In our studies, we found blood lipids, blood sugar, WC and liver inflammatory indicators showed significant correlation with FL, while AST/ALT had a strongest negative association with increased FL prevalence. As we know, liver inflammation is closely related to metabolic disorders because the liver plays a central role in metabolism of lipids and glucose[7]. Obesity and inflammation exist in the same time in FL almost, successive stages in FL may be reflected by the accumulation of fat in hepatocytes and the onset of steatohepatitis. Although the etiology of FL is multifactorial, it is well accepted that inflammation is a central component of FL pathogenesis[36, 37]. This may explain why the AST/ALT has the maximum increase in our study. And it is also agree with current treatment measures on FL[7]. Besides, we found WC have a strong association with FL compared with VFA. This is in consistent with the study by Church et al. who found that adjustment for VFA attenuated the direct association between waist circumference and FL[38].
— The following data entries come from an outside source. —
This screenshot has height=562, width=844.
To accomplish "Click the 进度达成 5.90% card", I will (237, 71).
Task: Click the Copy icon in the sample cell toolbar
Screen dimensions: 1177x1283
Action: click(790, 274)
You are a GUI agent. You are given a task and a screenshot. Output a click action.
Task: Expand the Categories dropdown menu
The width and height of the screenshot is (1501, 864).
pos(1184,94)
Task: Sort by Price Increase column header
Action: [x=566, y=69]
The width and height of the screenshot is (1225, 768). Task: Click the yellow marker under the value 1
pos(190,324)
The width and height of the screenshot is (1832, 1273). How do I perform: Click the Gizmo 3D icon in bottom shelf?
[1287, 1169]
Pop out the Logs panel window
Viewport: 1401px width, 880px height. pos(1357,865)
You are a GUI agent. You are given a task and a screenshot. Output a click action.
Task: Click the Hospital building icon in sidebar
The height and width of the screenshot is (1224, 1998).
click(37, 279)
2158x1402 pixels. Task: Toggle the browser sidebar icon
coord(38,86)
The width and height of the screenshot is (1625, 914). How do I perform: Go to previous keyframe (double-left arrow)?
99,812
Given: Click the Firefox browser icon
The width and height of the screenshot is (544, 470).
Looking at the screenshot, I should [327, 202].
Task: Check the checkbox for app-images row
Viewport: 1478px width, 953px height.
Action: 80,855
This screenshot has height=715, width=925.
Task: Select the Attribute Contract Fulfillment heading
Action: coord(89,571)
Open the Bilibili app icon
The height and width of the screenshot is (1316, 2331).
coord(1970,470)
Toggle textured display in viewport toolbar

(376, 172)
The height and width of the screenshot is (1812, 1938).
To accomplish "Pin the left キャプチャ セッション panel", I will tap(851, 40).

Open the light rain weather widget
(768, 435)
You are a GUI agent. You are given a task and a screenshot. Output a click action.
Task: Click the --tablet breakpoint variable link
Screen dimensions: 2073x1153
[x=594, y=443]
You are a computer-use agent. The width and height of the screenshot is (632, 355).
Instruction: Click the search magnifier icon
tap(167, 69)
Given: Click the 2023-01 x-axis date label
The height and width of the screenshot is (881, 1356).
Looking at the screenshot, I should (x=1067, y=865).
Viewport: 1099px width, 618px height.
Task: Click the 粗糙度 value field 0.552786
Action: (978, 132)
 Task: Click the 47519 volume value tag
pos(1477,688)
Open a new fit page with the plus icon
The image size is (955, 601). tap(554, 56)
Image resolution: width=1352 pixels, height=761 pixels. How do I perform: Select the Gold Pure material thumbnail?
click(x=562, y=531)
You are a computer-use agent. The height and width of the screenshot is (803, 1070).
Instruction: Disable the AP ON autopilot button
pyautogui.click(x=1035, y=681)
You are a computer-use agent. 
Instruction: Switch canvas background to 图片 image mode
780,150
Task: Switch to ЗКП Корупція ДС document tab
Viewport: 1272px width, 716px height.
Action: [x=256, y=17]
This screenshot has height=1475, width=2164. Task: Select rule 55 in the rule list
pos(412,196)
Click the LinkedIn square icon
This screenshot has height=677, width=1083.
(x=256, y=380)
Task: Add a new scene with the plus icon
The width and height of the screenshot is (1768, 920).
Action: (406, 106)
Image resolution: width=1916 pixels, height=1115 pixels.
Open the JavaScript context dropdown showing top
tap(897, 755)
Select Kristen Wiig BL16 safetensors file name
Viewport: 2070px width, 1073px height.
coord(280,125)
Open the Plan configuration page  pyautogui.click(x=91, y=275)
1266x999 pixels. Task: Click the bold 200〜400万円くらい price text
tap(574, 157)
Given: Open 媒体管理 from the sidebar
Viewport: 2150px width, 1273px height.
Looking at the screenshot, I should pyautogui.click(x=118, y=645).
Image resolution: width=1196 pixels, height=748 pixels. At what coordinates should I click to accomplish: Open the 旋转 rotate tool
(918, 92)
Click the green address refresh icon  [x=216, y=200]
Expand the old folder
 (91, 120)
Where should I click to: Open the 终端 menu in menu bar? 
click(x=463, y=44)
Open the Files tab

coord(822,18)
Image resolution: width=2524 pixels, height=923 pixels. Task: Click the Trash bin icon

We further identified AST/ALT had the lowest predictive value for FL, while WC showed a correspondingly higher ability on prediction in all these indices. Nowadays, the mechanisms of hepatic steatosis and steatohepatitis are being investigated extensively which are regulated by complex pathways[36, 39]. Although inflammation contribute greatly to FL, abdominal obesity remains the main manifestations for FL. Compared with inflammatory changes existed in many diseases, WC have been shown in many studies to be directly related to fatty liver and to be more specific for FL[40–42].
This study characterized and analyzed a comprehensive profile for FL related indices, especially different anthropometric and metabolic indices. These comprehensive correlation analyses can enhance our understanding of the mechanisms for hepatic steatosis and steatohepatitis and is also important for developing strategies for the prevention and treatment of FL. However, there are still some limitations. Firstly, our findings are based on a cross-sectional study, a large-scale cohort study is still necessary to build the definite causal relationship between these indices and FL. Secondly, the data of other confounders, such as, smoking and drinking status and exercise, were not included in this analysis because of the information default.
In summary, this is a comprehensive profile for FL related indices. We identified AST/ALT had a strongest negative association with increased FL prevalence, but had the lowest predictive value for FL. Meantime, WC showed a correspondingly higher ability on predicting FL in all these indices. Findings from our study could provide further theoretical evidence for the understanding of relevant mechanisms for hepatic steatosis and steatohepatitis, as well as for predicting the prevalence of FL.